— Elie est bientdt finie.
— Mon Dieu, que je suis fatiguee.
— Nous en sommes tous coupables.
— Разве все?! В чем я провинилась, рождением?
— N’en parions pas, Tania, je t’en pris, n’en parions pas[129]. — Флор Федорович помолчал и добавил: —Wenn man nur alles wissen konnte.
— Немецкий? Милый, но я не знаю… это немецкий?
— Прости.
— Господи, чепуха какая.
— Немецкий я изучил в тюрьме и ссылке… вдобавок к английскому.
— А что ты сказал по-немецки?
— Я сказал: если бы все можно было знать.
— Господи, в России всегда так: одного царя свергают, но чтоб царь был обязательно. Без царя не можем.
Флор Федорович вздрогнул и внимательно посмотрел на нее. Глаза у нее серые, прозрачные, в них — любовь…
Аллее капут!
«Загробили, изувечили Россию, — терзает себя ночами Три Фэ. — И я к этому руку приложил — вот правда моей революционной службы. Как все нелепо! Люди имеют свободу — платят бедствиями. Люди имеют надежный кусок хлеба — и платят жизнью марионеток. Так соотносятся в мире свобода и сытость…»
Уж воистину для Флора Федоровича: «Что легче сказать: прощаются тебе грехи твои — или сказать: встань и иди?» В надсад каждый шаг. Кабы не Танюша…

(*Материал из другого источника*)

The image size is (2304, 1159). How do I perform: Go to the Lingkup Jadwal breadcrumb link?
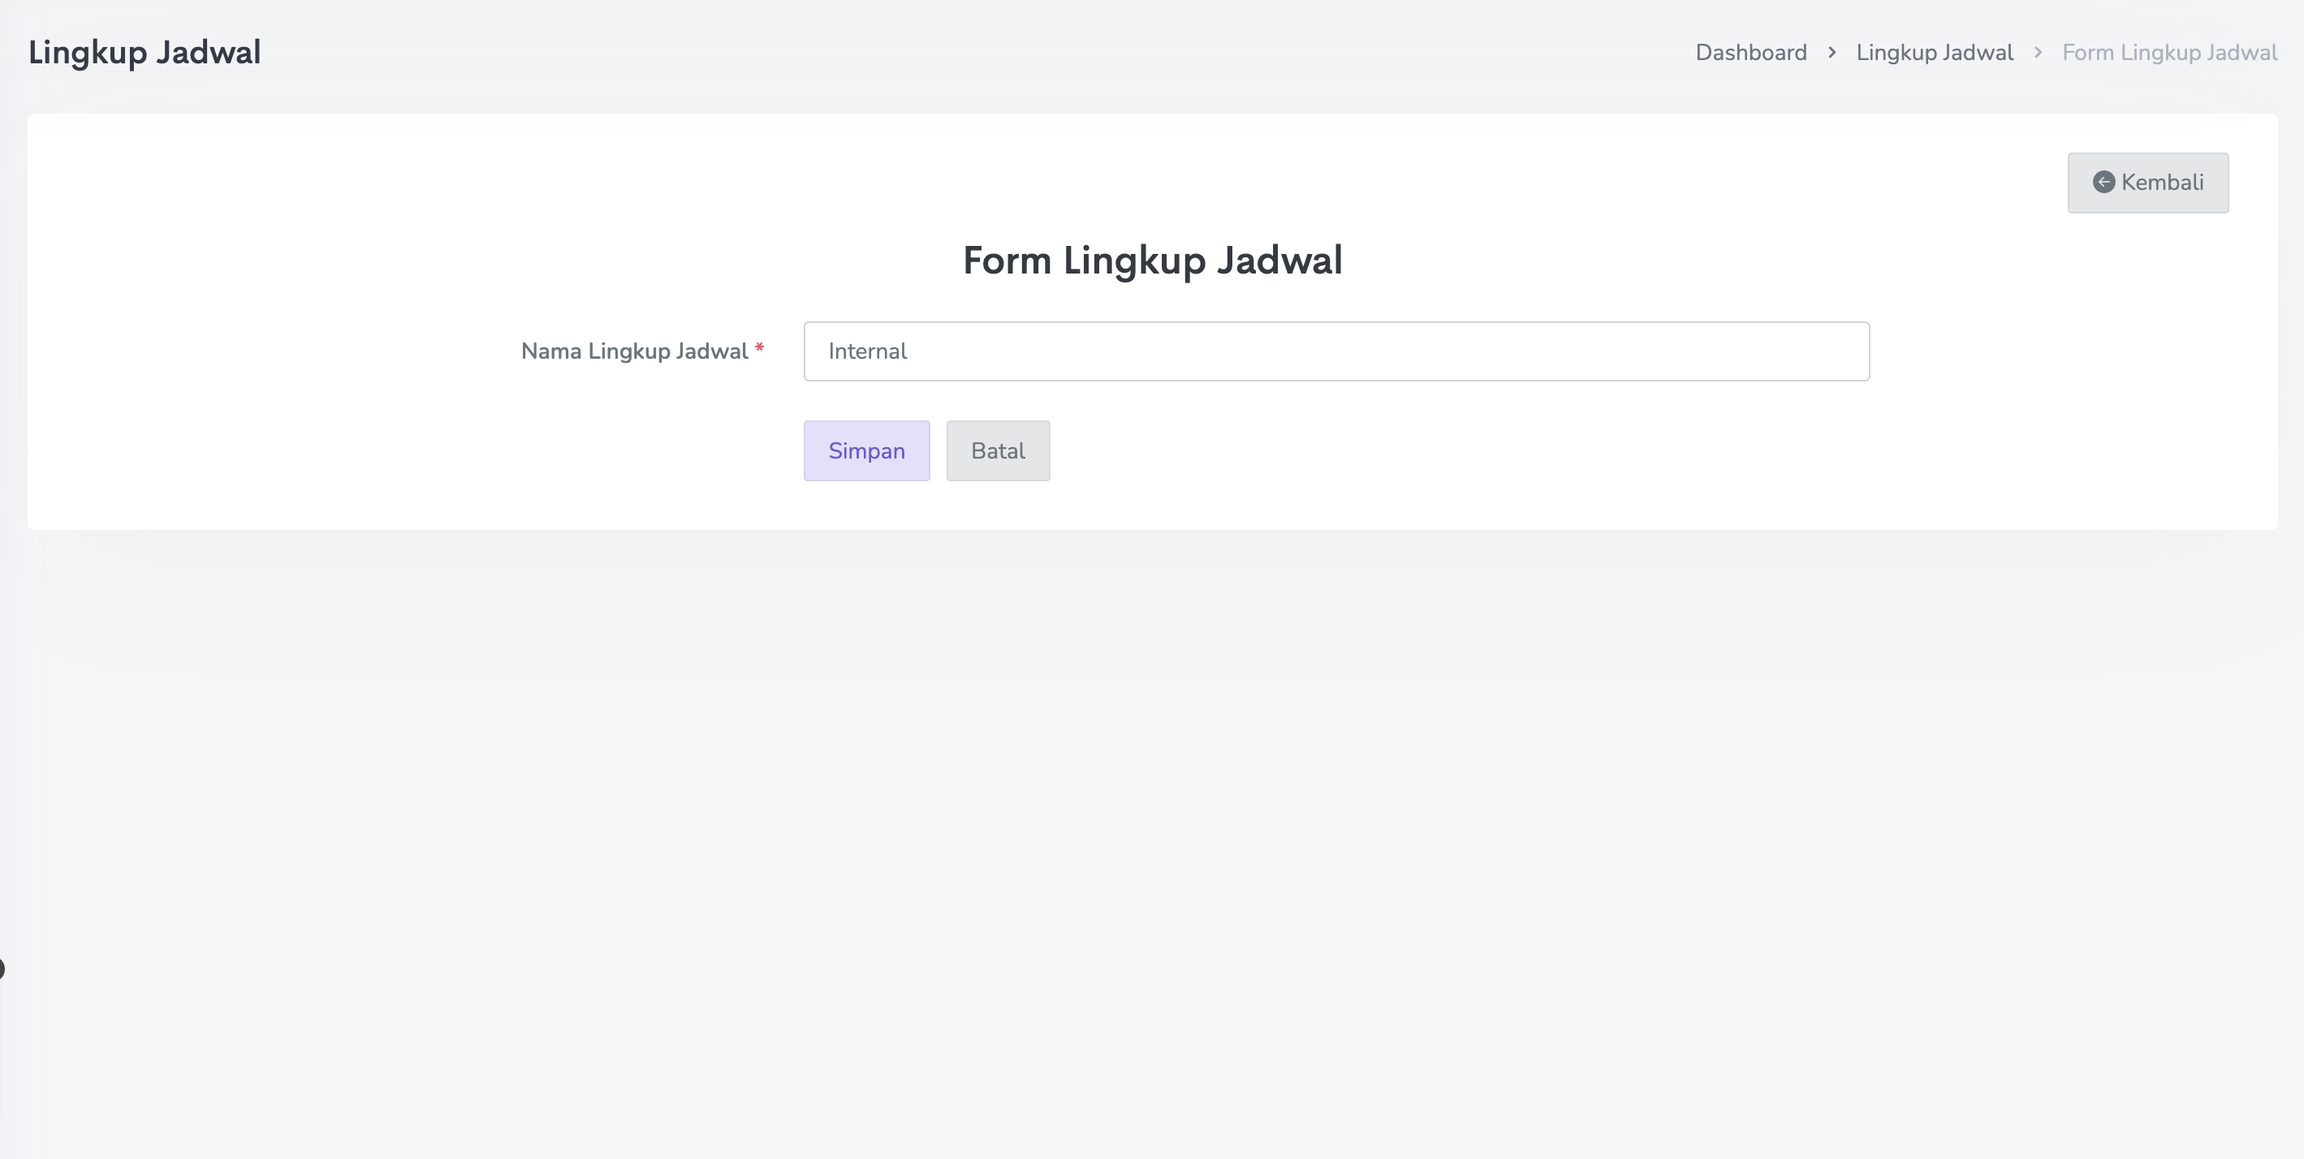click(x=1935, y=52)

Два чувства развивались и крепли: чувство к Татьяне Струнниковой и осознание ничтожности своей жизни, скорее даже преступности. Поэтому и думал теперь об адмирале иначе… А уж о книгах думал!.. При Тане все священные книги опять утратили смысл — одно голое преступление против людей, кровавые чернила, сатанинские забавы. Аж скрипел зубами, когда видел стопки белых листов под крепкими переплетами. Сколько же бессердечных, чугунных слов! Учат тому, чего не ведают и ведать не могут, — будущей жизни: живые чувства заменяют набором рассуждений, насилуют живые чувства, выводят разные формулы о благодетельности убийств. Подсовывают вместо жизни смирение, рабство и славят кровь, разрушение. Цена их человеколюбию — могильные холмы, слезы, нужда. Звери и животные!..
Все поведал Тане о себе, кроме истории своей ненависти к адмиралу. Не поворачивался язык досказать правду. Боялся потерять свою Таню…
За прозренье, Флор!
Дни и ночи ломает голову Косухин: «Фронт каждый день подвигается к Иркутску. Рывок — уже не на сотни верст, но такой же опасный. Да из-за золота разнести могут все пути, а кругом тайга — кто выручит?.. Великой осторожности требует дело… А может, не рисковать?.. Пятая и сама дотянется до Иркутска. Недель через несколько вступит в город — это как пить дать. В таком разе не дай Боже потерять золото! Республика голодает, нужда во всем — да разве можно упустить! Нет, идти нельзя; идти — это на ожог, на риск, на кучу неведомых препятствий. Ждать надо!»